Please print, word for word, every line from the one that contains "This screenshot has height=505, width=768." through the last line of the records, and nothing else.
- - - -
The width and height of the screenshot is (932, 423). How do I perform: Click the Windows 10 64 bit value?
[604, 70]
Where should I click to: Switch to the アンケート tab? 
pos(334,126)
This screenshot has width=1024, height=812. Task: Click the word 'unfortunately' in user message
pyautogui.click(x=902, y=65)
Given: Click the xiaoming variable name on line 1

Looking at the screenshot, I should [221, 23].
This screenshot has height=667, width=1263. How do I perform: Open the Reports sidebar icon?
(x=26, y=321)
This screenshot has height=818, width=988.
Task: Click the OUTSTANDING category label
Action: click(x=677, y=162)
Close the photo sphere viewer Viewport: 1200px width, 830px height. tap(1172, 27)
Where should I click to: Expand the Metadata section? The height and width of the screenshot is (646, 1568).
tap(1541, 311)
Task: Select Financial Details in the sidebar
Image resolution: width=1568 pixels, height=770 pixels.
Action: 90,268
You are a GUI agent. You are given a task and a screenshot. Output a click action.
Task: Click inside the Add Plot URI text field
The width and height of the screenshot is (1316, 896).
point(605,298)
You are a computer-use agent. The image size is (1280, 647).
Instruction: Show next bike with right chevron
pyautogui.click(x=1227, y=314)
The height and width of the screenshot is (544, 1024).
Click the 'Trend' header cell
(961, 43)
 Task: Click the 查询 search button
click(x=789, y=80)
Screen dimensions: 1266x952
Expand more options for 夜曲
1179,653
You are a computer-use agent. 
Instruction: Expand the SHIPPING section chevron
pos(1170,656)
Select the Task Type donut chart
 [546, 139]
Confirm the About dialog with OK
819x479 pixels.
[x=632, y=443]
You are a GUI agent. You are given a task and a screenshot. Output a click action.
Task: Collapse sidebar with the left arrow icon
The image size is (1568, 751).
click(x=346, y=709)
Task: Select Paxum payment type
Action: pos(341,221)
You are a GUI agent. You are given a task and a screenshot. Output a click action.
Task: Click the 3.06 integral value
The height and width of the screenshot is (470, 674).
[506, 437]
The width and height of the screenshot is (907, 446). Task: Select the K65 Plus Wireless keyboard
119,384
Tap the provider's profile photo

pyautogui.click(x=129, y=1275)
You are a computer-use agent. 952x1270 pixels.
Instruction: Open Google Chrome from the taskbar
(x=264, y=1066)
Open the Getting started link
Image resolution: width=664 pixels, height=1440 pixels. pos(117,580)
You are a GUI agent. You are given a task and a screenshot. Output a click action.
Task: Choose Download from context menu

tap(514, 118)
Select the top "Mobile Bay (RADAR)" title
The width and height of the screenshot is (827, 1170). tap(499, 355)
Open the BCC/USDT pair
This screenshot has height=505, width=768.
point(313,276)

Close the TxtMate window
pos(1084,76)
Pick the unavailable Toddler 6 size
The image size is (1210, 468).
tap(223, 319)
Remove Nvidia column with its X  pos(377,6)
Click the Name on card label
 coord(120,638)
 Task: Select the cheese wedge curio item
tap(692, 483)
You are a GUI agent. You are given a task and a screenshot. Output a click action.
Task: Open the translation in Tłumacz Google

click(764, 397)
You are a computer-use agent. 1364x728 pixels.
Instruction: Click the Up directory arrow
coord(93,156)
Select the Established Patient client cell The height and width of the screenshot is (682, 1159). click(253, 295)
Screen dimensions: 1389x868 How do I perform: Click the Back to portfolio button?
- - - -
• **Response to the exercise**:
This screenshot has height=505, width=768.
point(313,276)

Close the TxtMate window
pos(1084,76)
Pick the unavailable Toddler 6 size
The image size is (1210, 468).
tap(223, 319)
Remove Nvidia column with its X  pos(377,6)
Click the Name on card label
 coord(120,638)
 Task: Select the cheese wedge curio item
tap(692, 483)
You are a GUI agent. You are given a task and a screenshot. Output a click action.
Task: Open the translation in Tłumacz Google

click(764, 397)
You are a computer-use agent. 1364x728 pixels.
Instruction: Click the Up directory arrow
coord(93,156)
Select the Established Patient client cell The height and width of the screenshot is (682, 1159). click(253, 295)
Screen dimensions: 1389x868 How do I perform: Click the Back to portfolio button?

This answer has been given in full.